» **Task prompt**: Copy the entries below verbatim, from the line containing "Open the USD currency dropdown on top chart" through the line containing "Click the retweet", including both of those lines.

» **Material provided**:
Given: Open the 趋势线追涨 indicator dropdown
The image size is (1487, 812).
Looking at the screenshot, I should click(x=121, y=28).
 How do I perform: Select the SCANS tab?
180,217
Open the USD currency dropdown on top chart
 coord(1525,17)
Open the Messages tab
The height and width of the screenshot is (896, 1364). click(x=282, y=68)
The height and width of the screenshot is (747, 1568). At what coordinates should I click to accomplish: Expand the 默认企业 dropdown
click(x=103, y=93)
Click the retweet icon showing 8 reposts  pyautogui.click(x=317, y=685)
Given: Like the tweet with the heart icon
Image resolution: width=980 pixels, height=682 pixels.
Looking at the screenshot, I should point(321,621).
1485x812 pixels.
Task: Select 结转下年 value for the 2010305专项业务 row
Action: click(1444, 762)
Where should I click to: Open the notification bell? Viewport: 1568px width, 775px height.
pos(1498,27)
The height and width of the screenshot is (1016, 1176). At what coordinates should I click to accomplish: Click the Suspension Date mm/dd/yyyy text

» **Correct response**:
Open the USD currency dropdown on top chart
 coord(1525,17)
Open the Messages tab
The height and width of the screenshot is (896, 1364). click(x=282, y=68)
The height and width of the screenshot is (747, 1568). At what coordinates should I click to accomplish: Expand the 默认企业 dropdown
click(x=103, y=93)
Click the retweet icon showing 8 reposts  pyautogui.click(x=317, y=685)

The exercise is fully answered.